++++ Excerpted data

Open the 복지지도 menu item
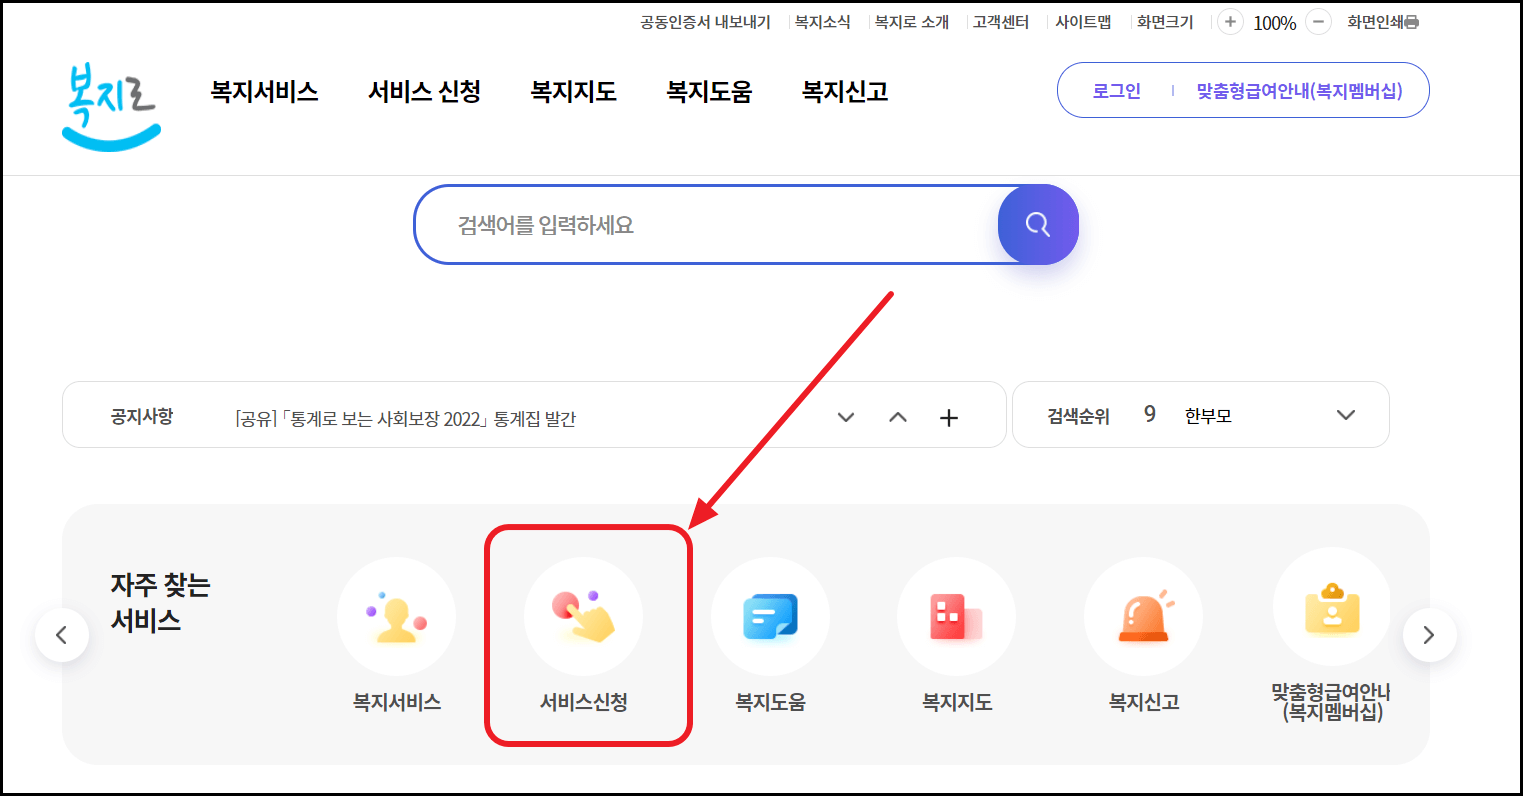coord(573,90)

++++++++
++++ Excerpted data

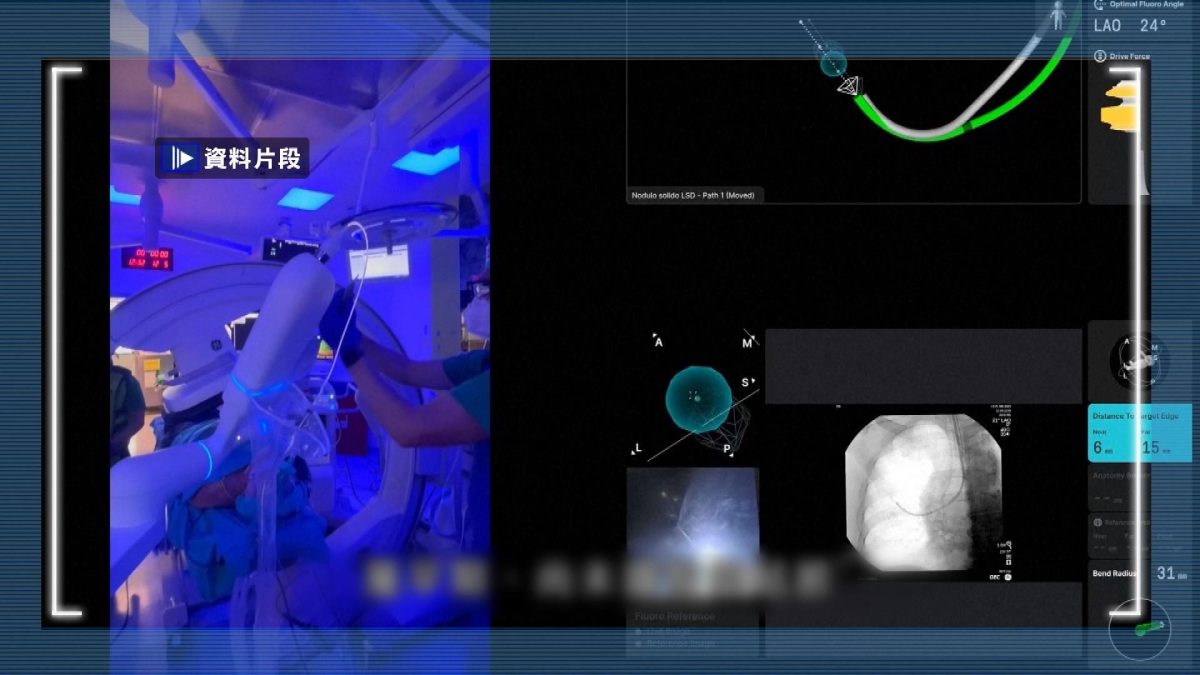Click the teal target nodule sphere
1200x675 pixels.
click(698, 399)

++++++++

§ **Set exercise**: Change "teal" to "orange" in everything from the line containing "Click the teal target nodule sphere" down to the line containing "click(698, 399)", and give back only those lines with nothing else altered. Leave the picture out of your answer.

§ **Exercise result**:
Click the orange target nodule sphere
1200x675 pixels.
click(698, 399)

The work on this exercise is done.